TASK GOAL -
Transcribe the full listing below, word for word, without pictures.

PROVIDED MATERIAL -
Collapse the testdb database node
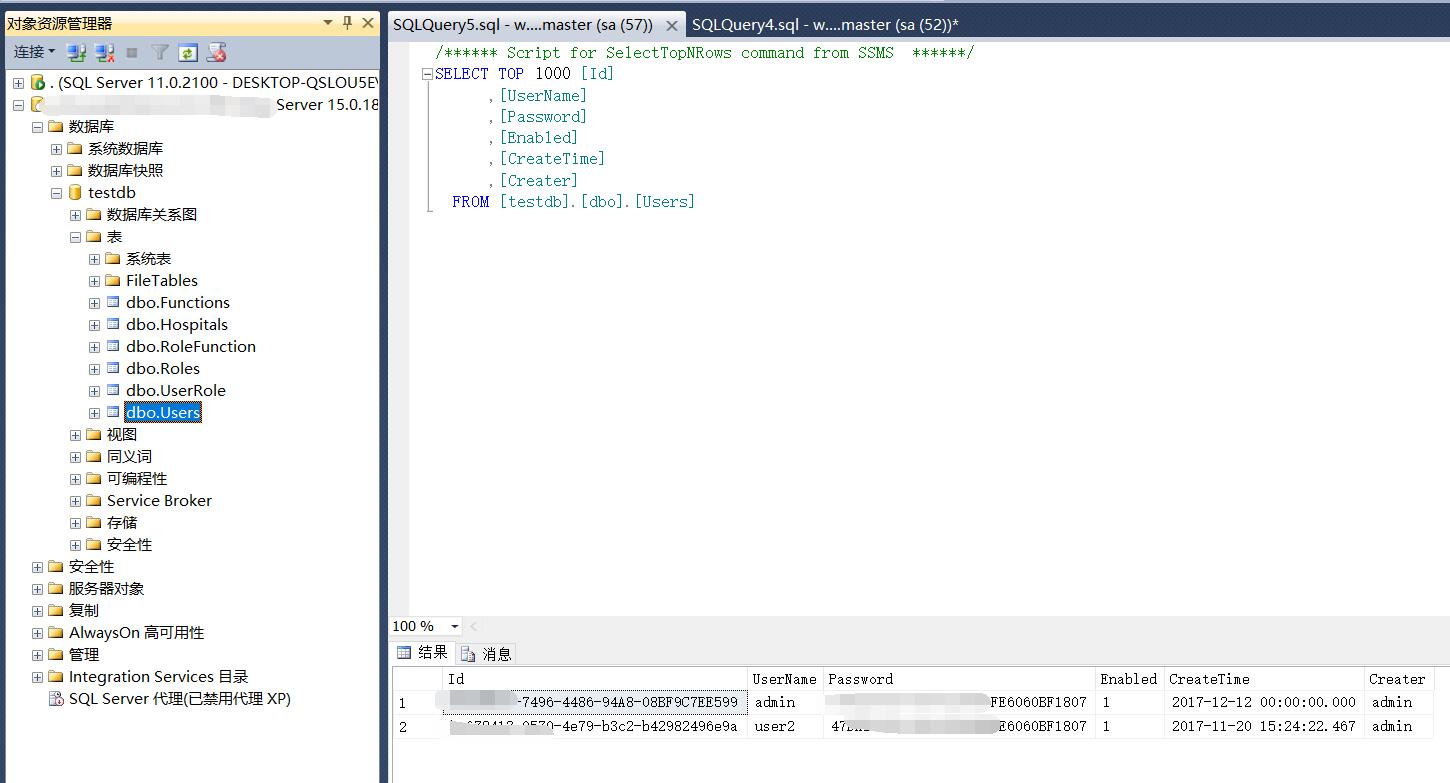tap(56, 192)
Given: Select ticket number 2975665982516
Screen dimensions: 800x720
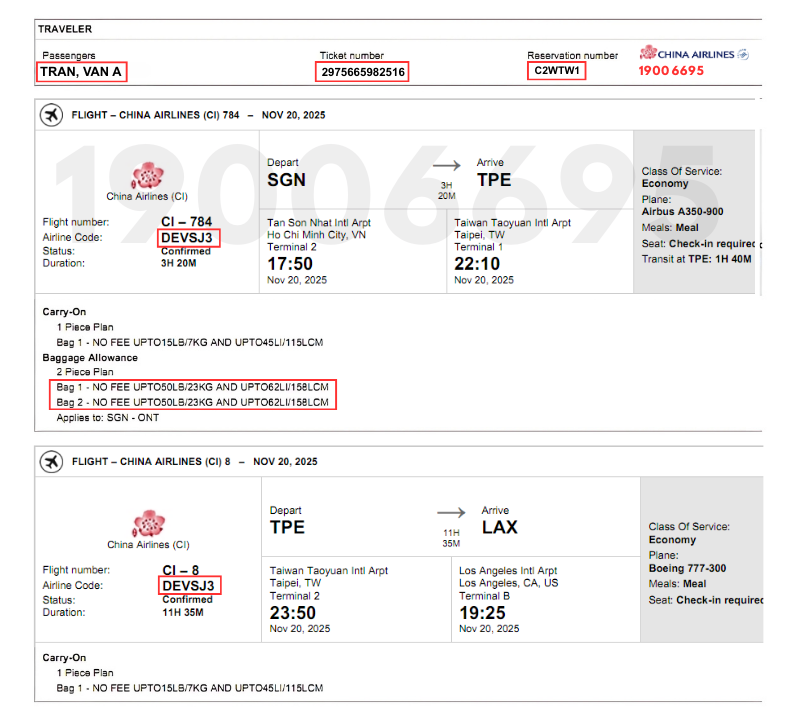Looking at the screenshot, I should coord(363,72).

TASK SOLUTION -
Collapse the testdb database node
tap(56, 192)
Given: Select ticket number 2975665982516
Screen dimensions: 800x720
Looking at the screenshot, I should coord(363,72).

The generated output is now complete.